▶ **What is expected**:
Update the items starting with the line that contains "This screenshot has height=882, width=1675." and going on through the end of the items, changing "floppy" to "diskette" and keeping everything else the same. Give back only those lines, without the pictures.

▶ **Supplied entries**:
──────────────────────────────

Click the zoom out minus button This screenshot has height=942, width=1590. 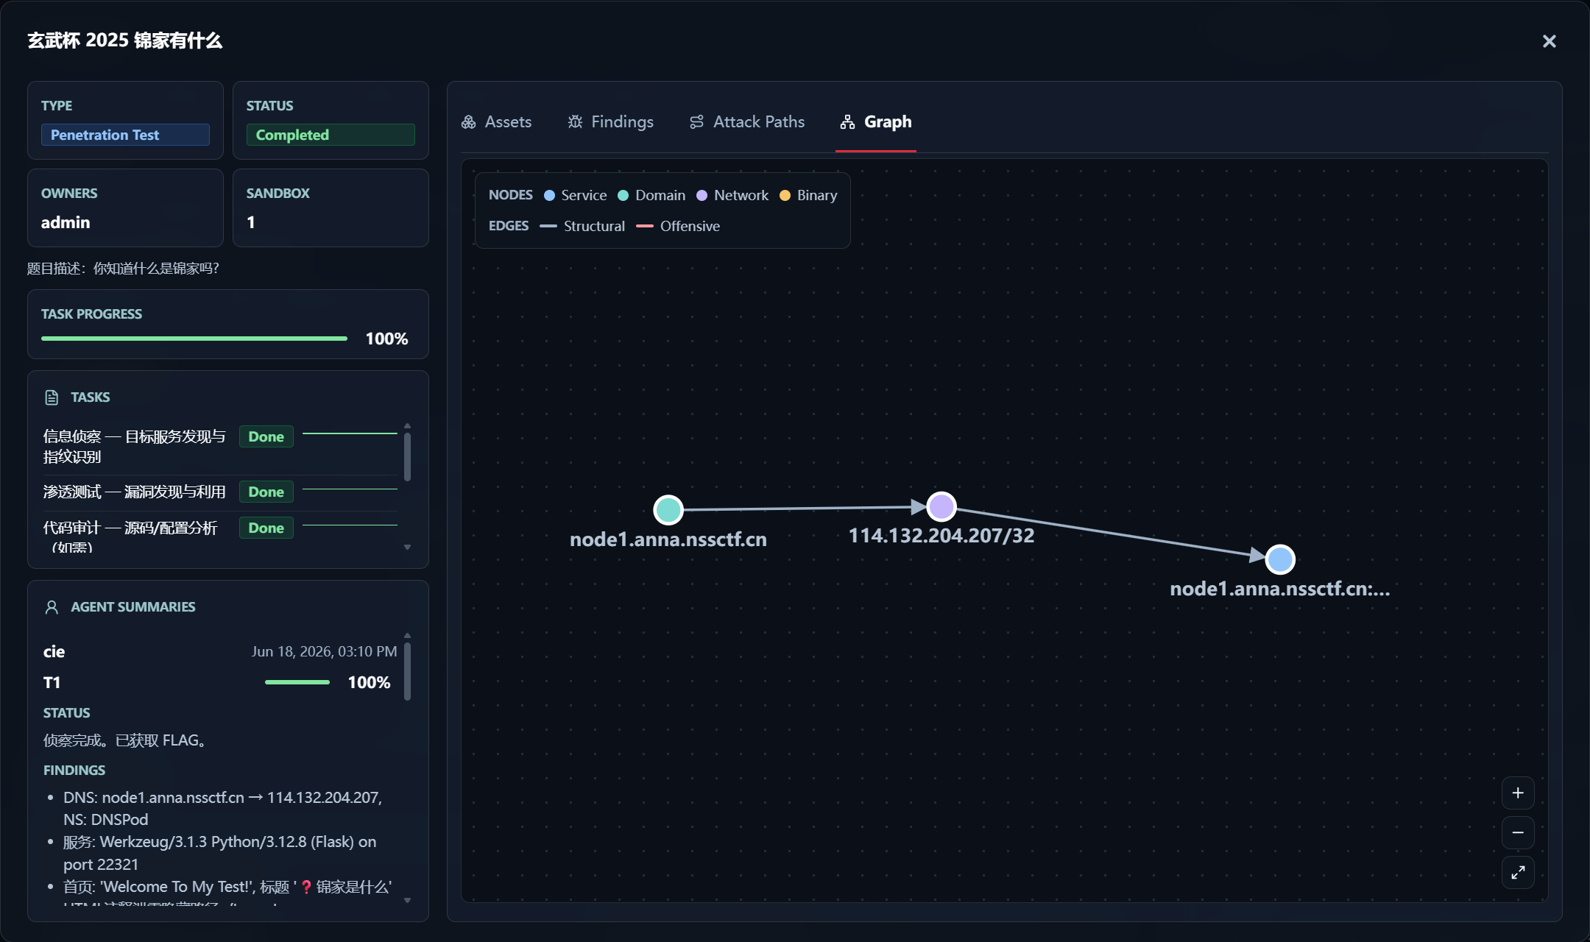1518,832
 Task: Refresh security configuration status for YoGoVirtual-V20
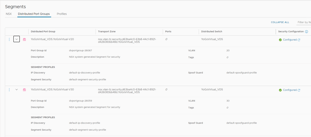pos(299,40)
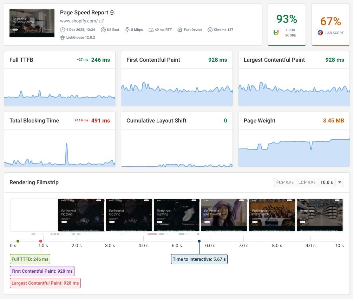Open the filmstrip duration dropdown arrow

(x=339, y=182)
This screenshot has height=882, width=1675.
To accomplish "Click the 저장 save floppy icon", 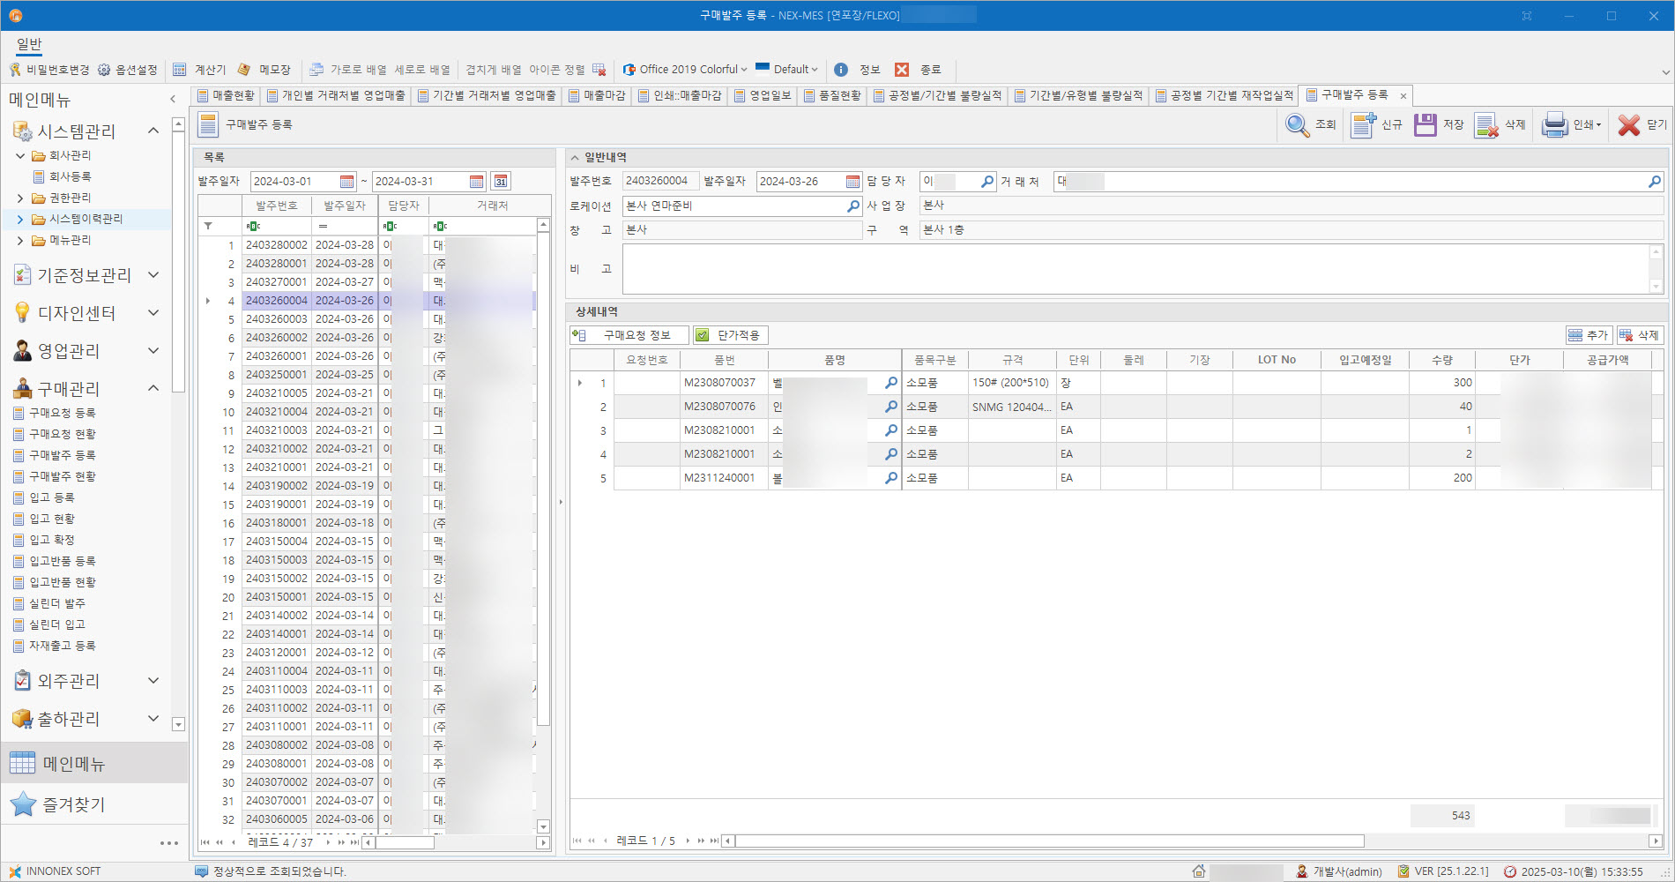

──────────────────────────────

▶ **Task output**:
This screenshot has height=882, width=1675.
To accomplish "Click the 저장 save diskette icon", 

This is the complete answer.